Exercise details
Repeat exactly the lines below from the line that contains "The width and" to the last line, inclusive, without the pictures.
Top of Records supplied
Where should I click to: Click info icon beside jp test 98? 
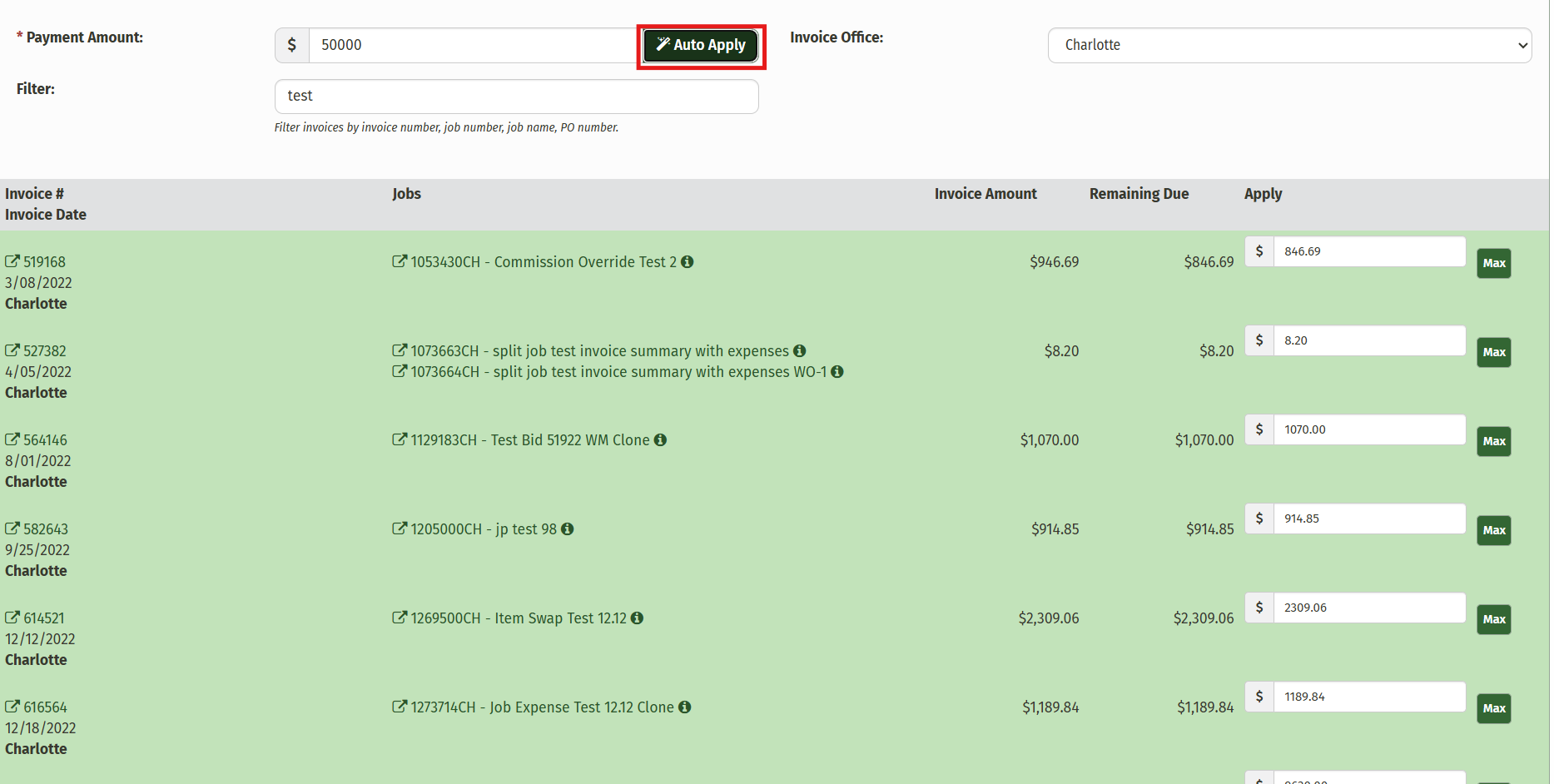pos(568,529)
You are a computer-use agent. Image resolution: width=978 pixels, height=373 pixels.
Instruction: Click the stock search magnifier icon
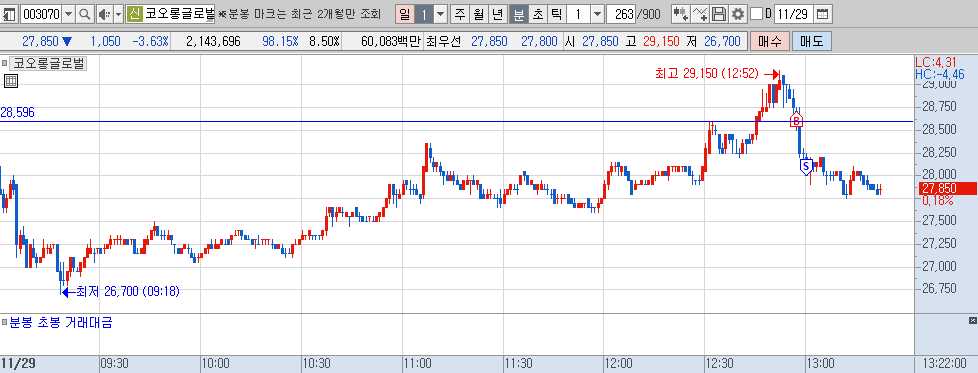[85, 13]
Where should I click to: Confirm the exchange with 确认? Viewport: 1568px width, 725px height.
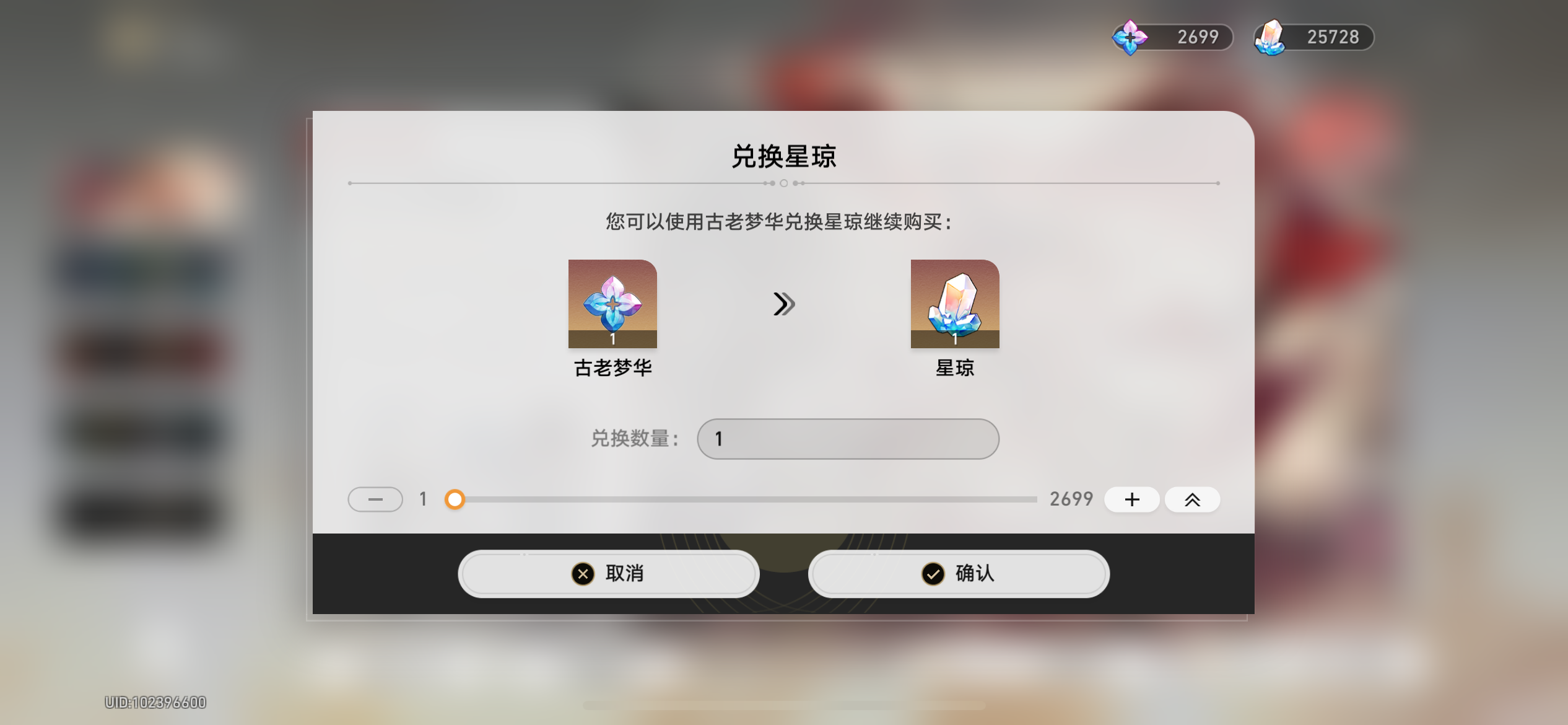959,574
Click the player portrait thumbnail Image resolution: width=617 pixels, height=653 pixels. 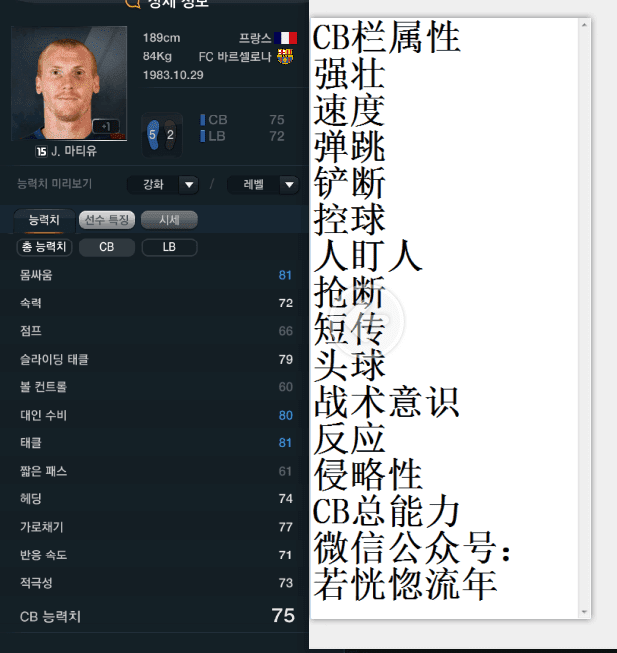[x=69, y=83]
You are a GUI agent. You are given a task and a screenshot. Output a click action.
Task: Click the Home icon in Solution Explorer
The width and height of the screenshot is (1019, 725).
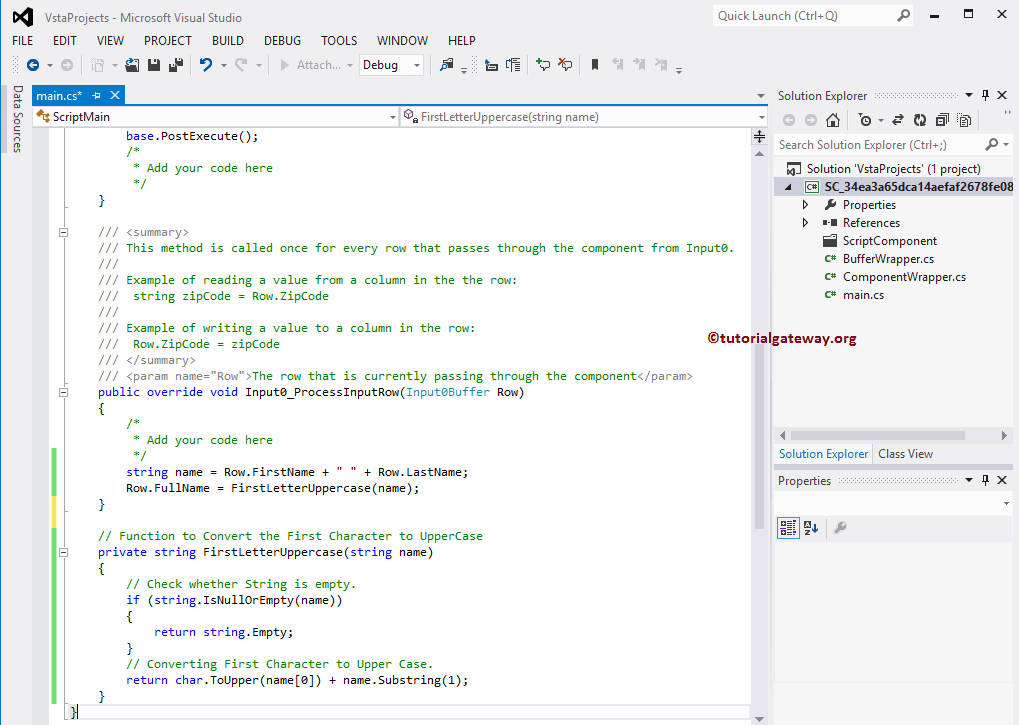[833, 120]
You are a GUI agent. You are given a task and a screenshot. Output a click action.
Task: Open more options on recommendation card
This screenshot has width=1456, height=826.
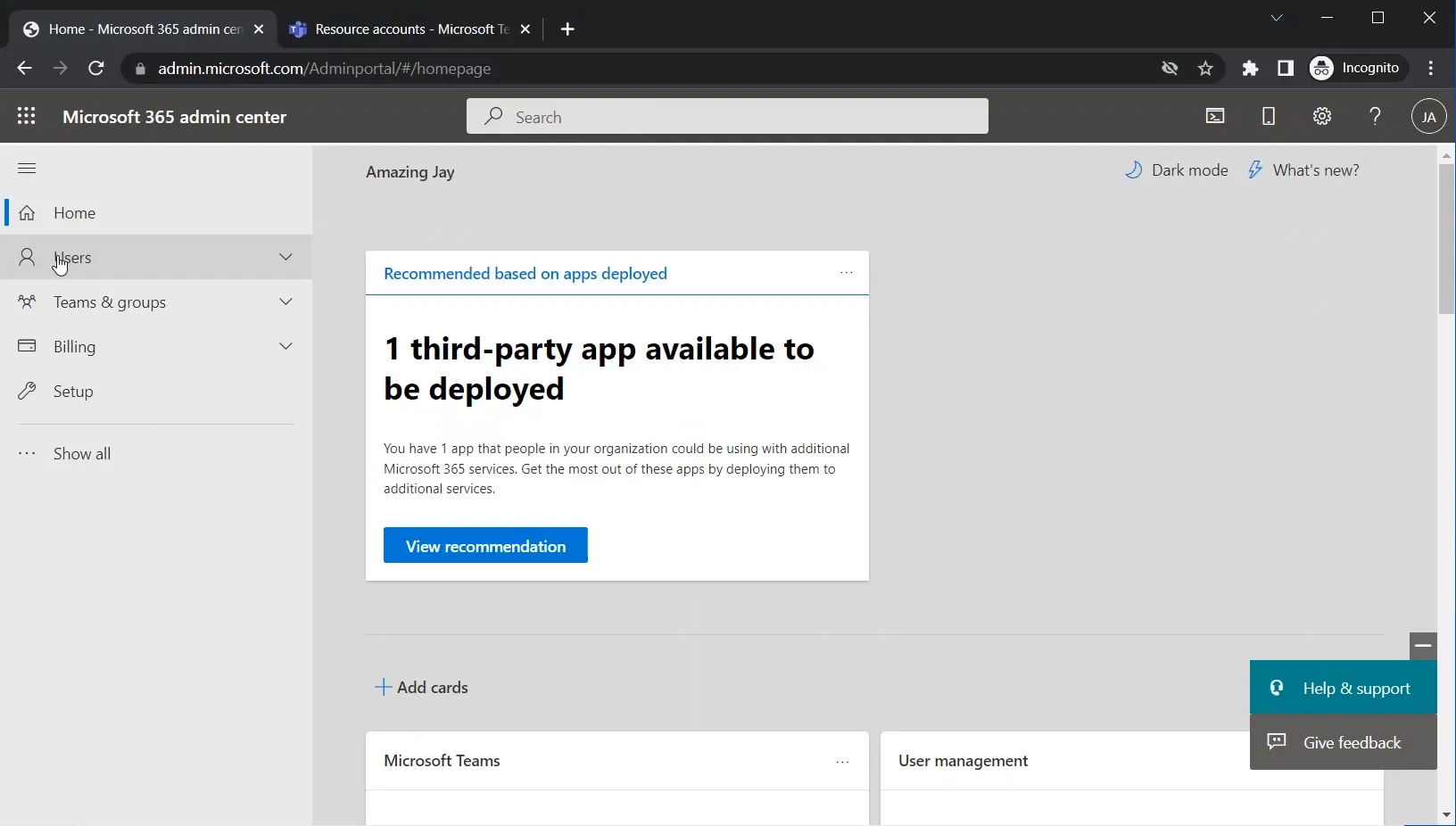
Bottom of Records supplied
Reply to the exercise
The width and height of the screenshot is (1019, 725).
[833, 120]
You are a GUI agent. You are given a task and a screenshot. Output a click action.
Task: Open more options on recommendation card
This screenshot has width=1456, height=826.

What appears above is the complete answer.